「うわぁあ圭太」

馬鹿正直に言いすぎだろ、健太のツッコミは俺の耳には届かない。
 

うぇっと毒舌の波子に舌を出し、腹が立つとキャツは俺を睨んでくるばかり。

ダサイ格好だと毒づいてくる毒舌女に、じゃあ普段の学生はダサイということですね? と減らず口を叩いてみせた。

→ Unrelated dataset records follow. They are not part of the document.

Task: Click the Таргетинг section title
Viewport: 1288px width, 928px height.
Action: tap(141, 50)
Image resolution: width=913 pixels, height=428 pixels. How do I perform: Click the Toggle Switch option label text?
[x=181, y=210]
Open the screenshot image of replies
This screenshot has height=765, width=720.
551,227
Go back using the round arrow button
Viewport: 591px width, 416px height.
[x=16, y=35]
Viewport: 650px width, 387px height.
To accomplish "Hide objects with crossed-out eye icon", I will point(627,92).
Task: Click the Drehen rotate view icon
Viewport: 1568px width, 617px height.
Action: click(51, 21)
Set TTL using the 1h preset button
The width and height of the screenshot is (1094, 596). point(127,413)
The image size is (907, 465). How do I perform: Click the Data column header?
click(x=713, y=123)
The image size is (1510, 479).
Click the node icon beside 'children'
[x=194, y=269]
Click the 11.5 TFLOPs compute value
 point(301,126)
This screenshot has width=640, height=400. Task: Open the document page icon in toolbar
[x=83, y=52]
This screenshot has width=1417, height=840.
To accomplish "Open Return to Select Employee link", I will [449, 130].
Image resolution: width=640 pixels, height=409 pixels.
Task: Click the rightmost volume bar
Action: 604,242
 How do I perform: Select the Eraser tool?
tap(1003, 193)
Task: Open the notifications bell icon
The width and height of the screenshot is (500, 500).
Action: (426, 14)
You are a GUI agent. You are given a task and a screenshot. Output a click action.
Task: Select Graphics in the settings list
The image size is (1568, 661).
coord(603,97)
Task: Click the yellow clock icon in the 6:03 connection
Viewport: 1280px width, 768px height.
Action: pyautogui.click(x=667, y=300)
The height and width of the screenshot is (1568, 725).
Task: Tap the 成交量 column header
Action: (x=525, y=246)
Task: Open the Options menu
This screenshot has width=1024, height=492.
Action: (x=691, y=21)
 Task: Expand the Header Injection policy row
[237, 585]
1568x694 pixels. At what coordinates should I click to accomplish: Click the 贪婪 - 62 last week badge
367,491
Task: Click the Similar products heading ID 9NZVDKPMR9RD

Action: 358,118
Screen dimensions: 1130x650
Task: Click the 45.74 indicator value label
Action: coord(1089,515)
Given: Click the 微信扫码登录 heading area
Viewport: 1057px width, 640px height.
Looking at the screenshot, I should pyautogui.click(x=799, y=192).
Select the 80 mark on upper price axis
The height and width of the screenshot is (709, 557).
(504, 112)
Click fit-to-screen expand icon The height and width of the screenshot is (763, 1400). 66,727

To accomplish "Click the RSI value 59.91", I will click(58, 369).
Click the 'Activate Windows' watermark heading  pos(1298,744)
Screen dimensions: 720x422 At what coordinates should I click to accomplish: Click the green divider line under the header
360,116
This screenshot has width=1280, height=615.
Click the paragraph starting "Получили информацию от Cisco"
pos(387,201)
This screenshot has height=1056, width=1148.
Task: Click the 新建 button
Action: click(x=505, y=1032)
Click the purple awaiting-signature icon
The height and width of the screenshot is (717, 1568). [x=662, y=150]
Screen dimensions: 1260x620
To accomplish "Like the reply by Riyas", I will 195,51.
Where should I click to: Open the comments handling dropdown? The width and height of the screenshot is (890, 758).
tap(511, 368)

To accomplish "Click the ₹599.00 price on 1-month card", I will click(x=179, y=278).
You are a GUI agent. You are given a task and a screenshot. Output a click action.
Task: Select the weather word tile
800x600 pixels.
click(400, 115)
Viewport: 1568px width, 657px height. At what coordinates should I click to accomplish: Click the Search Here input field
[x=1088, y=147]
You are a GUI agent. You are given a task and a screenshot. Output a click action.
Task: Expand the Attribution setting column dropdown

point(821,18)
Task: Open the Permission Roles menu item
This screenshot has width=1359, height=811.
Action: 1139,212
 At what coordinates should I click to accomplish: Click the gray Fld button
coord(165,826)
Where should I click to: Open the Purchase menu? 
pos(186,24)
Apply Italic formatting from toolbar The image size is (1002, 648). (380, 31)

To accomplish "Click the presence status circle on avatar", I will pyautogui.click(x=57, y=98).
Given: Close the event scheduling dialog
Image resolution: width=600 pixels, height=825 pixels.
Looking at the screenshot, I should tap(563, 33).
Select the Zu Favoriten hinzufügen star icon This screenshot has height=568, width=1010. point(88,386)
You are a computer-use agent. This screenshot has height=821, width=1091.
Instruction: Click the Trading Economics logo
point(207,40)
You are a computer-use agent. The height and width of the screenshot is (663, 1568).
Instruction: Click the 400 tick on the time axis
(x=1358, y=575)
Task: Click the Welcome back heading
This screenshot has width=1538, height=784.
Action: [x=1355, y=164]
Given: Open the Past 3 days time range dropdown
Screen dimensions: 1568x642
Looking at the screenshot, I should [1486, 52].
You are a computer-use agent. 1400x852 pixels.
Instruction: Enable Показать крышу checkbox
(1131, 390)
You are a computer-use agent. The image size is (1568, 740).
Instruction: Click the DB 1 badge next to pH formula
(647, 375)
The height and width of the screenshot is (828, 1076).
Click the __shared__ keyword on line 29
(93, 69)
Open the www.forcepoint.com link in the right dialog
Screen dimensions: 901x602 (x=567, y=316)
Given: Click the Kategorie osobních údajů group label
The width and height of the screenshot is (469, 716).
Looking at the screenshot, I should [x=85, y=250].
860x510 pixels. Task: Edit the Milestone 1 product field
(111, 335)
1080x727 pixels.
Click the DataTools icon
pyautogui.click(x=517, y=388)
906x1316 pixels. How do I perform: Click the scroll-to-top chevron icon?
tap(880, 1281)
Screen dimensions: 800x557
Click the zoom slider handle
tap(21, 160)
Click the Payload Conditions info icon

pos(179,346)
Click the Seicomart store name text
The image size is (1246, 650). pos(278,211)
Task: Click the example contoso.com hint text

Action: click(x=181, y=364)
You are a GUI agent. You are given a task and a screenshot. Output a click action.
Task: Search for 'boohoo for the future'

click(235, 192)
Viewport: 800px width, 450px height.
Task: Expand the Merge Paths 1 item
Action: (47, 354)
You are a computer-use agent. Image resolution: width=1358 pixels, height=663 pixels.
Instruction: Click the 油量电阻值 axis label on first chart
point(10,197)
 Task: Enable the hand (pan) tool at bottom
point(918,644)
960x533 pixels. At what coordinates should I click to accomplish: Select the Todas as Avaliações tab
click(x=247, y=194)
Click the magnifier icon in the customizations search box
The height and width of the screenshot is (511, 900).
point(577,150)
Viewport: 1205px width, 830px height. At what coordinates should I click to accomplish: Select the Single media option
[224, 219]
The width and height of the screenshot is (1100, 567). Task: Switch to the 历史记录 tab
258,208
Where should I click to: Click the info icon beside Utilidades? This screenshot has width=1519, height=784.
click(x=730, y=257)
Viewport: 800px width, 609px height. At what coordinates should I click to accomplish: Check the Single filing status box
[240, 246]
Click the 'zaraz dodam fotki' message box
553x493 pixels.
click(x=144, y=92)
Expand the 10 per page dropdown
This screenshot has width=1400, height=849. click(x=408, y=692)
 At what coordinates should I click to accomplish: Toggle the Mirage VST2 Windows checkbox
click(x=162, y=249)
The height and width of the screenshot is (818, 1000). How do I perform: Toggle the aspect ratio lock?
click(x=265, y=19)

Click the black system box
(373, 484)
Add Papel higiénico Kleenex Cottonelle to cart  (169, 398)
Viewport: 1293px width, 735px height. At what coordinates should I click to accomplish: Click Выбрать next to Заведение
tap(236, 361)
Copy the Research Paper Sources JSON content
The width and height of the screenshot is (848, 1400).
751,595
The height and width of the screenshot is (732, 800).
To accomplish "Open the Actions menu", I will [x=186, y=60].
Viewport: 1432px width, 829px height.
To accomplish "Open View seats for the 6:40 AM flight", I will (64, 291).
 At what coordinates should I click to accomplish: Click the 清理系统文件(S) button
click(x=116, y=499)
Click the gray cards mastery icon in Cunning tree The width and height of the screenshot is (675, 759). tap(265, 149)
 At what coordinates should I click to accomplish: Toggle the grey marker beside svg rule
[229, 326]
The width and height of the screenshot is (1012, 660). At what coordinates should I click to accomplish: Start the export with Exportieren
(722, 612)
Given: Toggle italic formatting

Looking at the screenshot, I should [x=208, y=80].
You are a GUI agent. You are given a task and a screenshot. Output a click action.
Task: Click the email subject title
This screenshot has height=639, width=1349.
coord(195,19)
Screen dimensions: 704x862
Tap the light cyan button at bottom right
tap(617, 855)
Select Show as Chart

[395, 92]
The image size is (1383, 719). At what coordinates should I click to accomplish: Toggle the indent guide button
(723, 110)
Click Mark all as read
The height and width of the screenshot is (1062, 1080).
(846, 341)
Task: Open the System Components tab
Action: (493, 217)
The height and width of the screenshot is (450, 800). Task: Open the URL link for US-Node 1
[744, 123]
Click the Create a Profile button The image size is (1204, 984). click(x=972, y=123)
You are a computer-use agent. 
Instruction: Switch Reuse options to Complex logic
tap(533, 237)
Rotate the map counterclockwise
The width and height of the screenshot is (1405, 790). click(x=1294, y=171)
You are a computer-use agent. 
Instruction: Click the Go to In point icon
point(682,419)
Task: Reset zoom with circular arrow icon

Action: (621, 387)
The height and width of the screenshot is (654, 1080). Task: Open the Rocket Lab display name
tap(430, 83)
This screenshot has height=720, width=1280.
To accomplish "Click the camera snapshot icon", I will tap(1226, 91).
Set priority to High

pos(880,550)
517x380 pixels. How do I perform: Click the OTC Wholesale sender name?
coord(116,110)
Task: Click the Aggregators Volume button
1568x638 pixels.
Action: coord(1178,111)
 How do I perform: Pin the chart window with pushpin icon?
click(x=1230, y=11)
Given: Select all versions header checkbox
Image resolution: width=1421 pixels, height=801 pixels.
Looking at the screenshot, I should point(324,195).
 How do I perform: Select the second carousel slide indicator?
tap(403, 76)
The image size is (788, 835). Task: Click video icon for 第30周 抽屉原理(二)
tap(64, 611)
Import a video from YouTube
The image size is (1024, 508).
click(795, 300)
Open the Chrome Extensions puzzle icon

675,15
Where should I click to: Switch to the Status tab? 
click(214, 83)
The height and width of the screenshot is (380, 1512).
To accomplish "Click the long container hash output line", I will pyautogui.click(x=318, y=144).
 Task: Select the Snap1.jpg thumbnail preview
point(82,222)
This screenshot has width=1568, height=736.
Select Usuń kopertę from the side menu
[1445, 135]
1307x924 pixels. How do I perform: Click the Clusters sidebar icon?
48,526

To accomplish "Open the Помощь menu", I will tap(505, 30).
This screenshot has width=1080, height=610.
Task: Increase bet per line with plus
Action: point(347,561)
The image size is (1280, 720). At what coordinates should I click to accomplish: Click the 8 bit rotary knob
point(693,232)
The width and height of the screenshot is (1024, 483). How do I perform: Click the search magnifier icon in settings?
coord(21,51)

なにせ、普段の学生さまは制服を身に纏ってらっしゃるのですから!


それともなんですか、貴方様はダッサイ制服を着ず、私服で登校していらっしゃるとでも?

それこそダサイのお笑い種だと思うのですが!


「たまたま制服で来た。それだけでダサイだのなんだの人権を侵害してもいいのかどうか、俺には分かりませんね。ああ、分かりません」

「なによ、不良のパシリしてるくせに。あんた不良グループに入って、態度をでかくしてるだけなんでしょ?」

「俺の何を知っていらっしゃるんですか? 俺に一々突っかかるのはやめてください。俺も毒舌と相手するほど暇じゃないんで」


俺が嫌いならそれで結構。どうとでも陰口を叩けばいい。相手にしませんので。

火花を散らし合い、フンッと鼻を鳴らして俺は健太の腕を取ると、ずんずん足音を鳴らしてキャツから離れた。


「ムッカツク―――ッ!」


ヘボのくせにっ、絶叫を上げる毒舌の波子なんて無視無視。

そう、むしがいちばん…、ウワァアアできるかぁああ!

俺は聖人じゃねえぞ!
悟りなんて開けるかぁああ!
  

「腹が立つ―――ッ!」


俺は俺で声を上げて大きく地団駄を踏む。

あいつがクラスメートだってことをすっかり失念していた!

ああぁあ、あいつが来るなら、マジで同窓会になんて来なきゃ良かったぜ。

健太とランデブーした方がずっといい!


もう抜けちまいたいっ、胃袋がストレスで悲鳴を上げてきたっ!


怒りに燃える俺は握り拳を作って帰ると踵返した。

「ちょっ!」まだ集合したバッカだぞ! 健太に全力で止められてしまう。
 


こうして帰ることに失敗した俺は、クラスメート共に昼飯を取る予定になっている焼肉店に行くわけなんだけど。

俺の機嫌は低空飛行も低空飛行。

神様とやらは俺のことが本当にお嫌いらしい。

食べるテーブルは三席に分かれるんだけど俺と毒舌の波子、三分の一の確率で物の見事に同テーブルになったんだ。

席こそ遠く、着席する人がバリケードになってくれているから嬉しい限り。


だけど斜め前にキャツの姿が映る。

それだけで俺の機嫌は不そのものだ。


視線がかち合うとお互いに舌を出して、そっぽ向く始末。

もうあいつとはぜってぇ話さないぞ。